15 ottobre 2019
Aggiornato 17:30
Borsa

Wall Street chiude in forte ribasso, Dj -1,54%, Nasdaq -1,89%

Pesa il riaffiorare dei timori legati alla recessione

NEW YORK - I segnali di una persistente debolezza del mercato del lavoro, uniti al declassamento dell'outlook sul credito del Regno Unito hanno intimorito gli operatori, compromettendo la prova dell'azionario americano, che chiude in netto calo. Il Dow Jones ha perso l'1,54% a quota 8.292,13, l'S&P 500 ha ceduto l'1,68% a 888,63 punti, mentre il Nasdaq ha lasciato sul campo l'1,89% a quota 1.695,25. Si tratta della terza seduta consecutiva in rosso.

Il calo dei listini azionari arriva all'unisono con quello dei Treasury e del dollaro. Dopo la revisione al ribasso del giudizio sull'outlook del Regno Unito a «Negative» da «Stable», gli investitori temono che un evento di questo tipo possa ripetersi anche per gli altri Paesi industrializzati, mentre si fa sempre più largo l'idea che le nazioni europee potrebbero compromettere la ripresa dell'economia globale. L'agenzia Standard & Poor's ha avvertito che potrebbe tagliare il rating sul debito del Regno Unito (che per il momento è di tripla A) nel giro di due anni, per via del peso dell'indebitamento e del deterioramento delle finanze pubbliche in seguito agli interventi varati dal governo per sostenere l'economia. Notizie poco confortanti sono arrivate anche dal fronte macro.

Nonostante il Superindice abbia offerto un segnale di un probabile miglioramento delle condizioni economiche, il mercato del lavoro sembra destinato a rimanere debole sino al 2010 e forse anche oltre. I dati diffusi dal Dipartimento del lavoro hanno evidenziato un calo delle richieste di sussidio meno accentuato delle attese, accompagnato da un nuovo record di quelle continuative. Per la prima volta in sette mesi, in aprile l'indice che fornisce una previsione sull'attivita' economica americana per i prossimi 6-12 mesi ha registrato una variazione positiva, lasciando pensare ad una probabile ripresa dell'economia verso la fine dell'anno. Ma nel frattempo l'indice che misura l'andamento dell'attivita' manifatturiera nell'area di Philadelphia, sebbene in recupero, è risultato inferiore alle attese nel mese di maggio. Guardando alle performance settoriali, le vendite hanno colpito in particolare i colossi manifatturieri, tra cui United Technologies (circa -2%) e Boeing (quasi -3%).
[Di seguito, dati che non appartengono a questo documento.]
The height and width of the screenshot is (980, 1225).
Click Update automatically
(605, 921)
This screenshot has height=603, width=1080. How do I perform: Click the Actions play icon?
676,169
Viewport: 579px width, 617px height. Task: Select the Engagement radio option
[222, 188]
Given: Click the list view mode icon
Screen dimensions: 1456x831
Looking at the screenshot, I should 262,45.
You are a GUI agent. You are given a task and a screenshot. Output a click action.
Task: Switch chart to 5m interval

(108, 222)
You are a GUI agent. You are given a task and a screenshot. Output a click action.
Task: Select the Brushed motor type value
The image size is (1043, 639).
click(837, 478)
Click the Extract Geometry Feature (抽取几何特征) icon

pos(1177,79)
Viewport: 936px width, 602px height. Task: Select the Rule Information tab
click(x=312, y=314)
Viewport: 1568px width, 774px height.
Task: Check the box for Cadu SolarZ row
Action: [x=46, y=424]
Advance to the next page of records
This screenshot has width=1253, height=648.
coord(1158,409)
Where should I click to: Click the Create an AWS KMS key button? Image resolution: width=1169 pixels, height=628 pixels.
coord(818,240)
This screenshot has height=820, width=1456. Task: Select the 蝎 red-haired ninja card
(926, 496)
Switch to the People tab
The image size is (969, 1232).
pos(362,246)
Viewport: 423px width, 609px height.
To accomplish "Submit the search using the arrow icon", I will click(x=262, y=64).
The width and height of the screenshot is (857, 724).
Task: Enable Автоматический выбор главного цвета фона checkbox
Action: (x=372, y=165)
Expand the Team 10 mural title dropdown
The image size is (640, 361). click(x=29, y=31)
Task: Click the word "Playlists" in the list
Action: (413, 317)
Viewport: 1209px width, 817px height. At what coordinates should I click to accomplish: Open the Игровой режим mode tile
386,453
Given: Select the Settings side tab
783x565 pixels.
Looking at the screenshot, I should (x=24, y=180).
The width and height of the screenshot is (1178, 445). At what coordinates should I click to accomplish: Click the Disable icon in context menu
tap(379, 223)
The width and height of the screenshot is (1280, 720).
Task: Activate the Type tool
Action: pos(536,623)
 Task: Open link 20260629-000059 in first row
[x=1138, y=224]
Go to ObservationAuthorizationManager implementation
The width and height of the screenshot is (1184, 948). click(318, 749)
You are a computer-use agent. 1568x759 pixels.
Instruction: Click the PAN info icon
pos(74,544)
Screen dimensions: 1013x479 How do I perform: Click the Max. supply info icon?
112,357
Il produttore di aerei ha confermato le previsioni sull'intero anno fiscale. Schiacciati in fondo ai listini i titoli Alcoa, Schlumberger e Deere & Co, che cedono almeno il 4% sulla scia dei timori che la recessione finirà per ridurre la domanda di metalli, energia e macchinari per l'agricoltura. Bank of America cede terreno (-1% circa), ma fa meglio del settore bancario, in flessione di quasi il 2%. Il Financial Times scrive che la banca americana intende ripagare i 45 miliardi di dollari ricevuti sotto forma di fondi governativi entro la fine dell'anno. Seduta da dimenticare invece per Regions Financial, che fa un tonfo di quasi il 16% dopo aver venduto titoli ad un prezzo scontato.

Sugli altri mercati, dopo aver chiuso ieri sui livelli più alti dal 10 novembre scorso, i futures sul Nymex con consegna luglio hanno perso 99 centesimi (-1,6%) attestandosi a 61,04 dollari al barile. Sul valutario l'euro guadagna ancora terreno nei confronti del dollaro. Nel tardo pomeriggio di giovedì a New York il cambio tra le due valute è di 1,3883. In forte progresso l'oro: i contratti sul metallo prezioso con consegna giugno hanno guadagnato 13,80 dollari (+1,5%), attestandosi a quota 951,20 dollari l'oncia, sui livelli più alti dal 23 marzo scorso. In flessione, infine, i Titoli di Stato, con il rendimento sul benchmark a 10 anni che è salito al 3,3530% dal 3,2020% di mercoledì.